In conclusion, I believe that wearing “red-tinted glasses” changes our perception but our reaction is mostly dependent on our individual reason. Unlike Alberto, I do not believe that the glasses “limit the way” we perceive reality. They simply provide a new angle at which to view a situation.
However, Alberto goes on to say that we are “not able to take off the ‘glasses’ of reason”. Therefore, we must react to events in exactly the same way as others. This automatically implied to me that senses are the only reaction that can be altered to change the way we see something. However, after further insight, I realised that each individual has their own unique “reason”. I understand reason to be the thoughts, beliefs and ideas that we have been brought up to believe. For example, the Hitler Youth group in 1930’s Germany were brought up to believe that they were a superior race. Therefore, this supposed information coloured their view of all other races. They would react differently to those who had an international based upbringing.
Having been presented with this metaphor, I now imagine that everyone has both a pair of ‘reason glasses’ and ‘senses glasses’. However, it is how thick each of the lenses are that affect how you live your life. In my case, I depend very much on what I know and have been brought up to believe. Therefore I think I have a thick “reason” lens but a thin “sense” lens. However, my mother is a culprit of seeing things ‘through rose-tinted glasses’. This saying means that you are a person who filters out the bad qualities of an event or memory to preserve the good aspects of the experience. This quality implies that she does not listen as much to her reason. Being reliant on the rose-tinted glasses allows our better judgement to be tested and we become fully dependant on our senses, abandoning our reason.

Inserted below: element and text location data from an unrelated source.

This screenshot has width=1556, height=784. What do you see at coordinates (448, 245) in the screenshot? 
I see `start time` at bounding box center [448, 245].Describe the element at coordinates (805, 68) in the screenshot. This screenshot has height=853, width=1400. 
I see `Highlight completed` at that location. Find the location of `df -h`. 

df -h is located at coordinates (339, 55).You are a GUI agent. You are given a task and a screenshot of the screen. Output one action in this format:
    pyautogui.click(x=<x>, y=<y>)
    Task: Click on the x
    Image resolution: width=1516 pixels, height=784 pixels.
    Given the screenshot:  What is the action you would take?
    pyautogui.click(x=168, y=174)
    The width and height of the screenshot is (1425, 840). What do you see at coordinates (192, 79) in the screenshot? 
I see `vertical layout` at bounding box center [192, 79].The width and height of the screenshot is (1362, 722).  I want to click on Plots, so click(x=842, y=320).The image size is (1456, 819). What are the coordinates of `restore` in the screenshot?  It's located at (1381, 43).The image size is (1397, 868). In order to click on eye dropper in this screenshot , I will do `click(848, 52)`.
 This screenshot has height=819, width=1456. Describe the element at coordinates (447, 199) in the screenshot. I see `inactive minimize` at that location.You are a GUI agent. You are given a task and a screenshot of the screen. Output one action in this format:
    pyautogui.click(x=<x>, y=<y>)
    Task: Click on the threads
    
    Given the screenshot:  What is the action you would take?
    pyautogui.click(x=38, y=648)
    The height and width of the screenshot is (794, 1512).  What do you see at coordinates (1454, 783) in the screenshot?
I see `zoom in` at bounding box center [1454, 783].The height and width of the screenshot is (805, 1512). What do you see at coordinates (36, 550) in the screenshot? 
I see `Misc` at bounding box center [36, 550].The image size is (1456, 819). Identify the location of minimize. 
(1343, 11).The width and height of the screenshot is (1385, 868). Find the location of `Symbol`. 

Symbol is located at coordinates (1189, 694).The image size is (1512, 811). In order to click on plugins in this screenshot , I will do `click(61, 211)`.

In conclusion, I believe that wearing “red-tinted glasses” changes our perception but our reaction is mostly dependent on our individual reason. Unlike Alberto, I do not believe that the glasses “limit the way” we perceive reality. They simply provide a new angle at which to view a situation.
2 comments:
Hi Anna
You appear to put a lot of faith in propositional knowledge; what you call 'reason'. But does propositional knowledge really mean 'reason'? Is your mother's 'rose-tinting' any more or less filtered than your 'reason'? If we take the glasses as a metaphor for our perceptions being tainted by what we believe to be true, it follows that only by removing the comfortable and familiar lenses can we really 'see' clearly for the first time. For example, if you beleive in God or do not believe in God, you are wearing a set of lenses that 'colour' your perceptions. It follows then, that in order to see clearly you need to be prepared to see the world without the 'faith' lenses or the 'atheism' lenses. In other words step BEYOND your propositional knowledge into the total unknown. Now, that takes real 'faith'!!!
M Turver
i like how you proposed the idea that the glasses have different thickness and that it is the thickness which which determines how you live. i never thought of it in this sense and it was interesting reading your analysis of the glasses.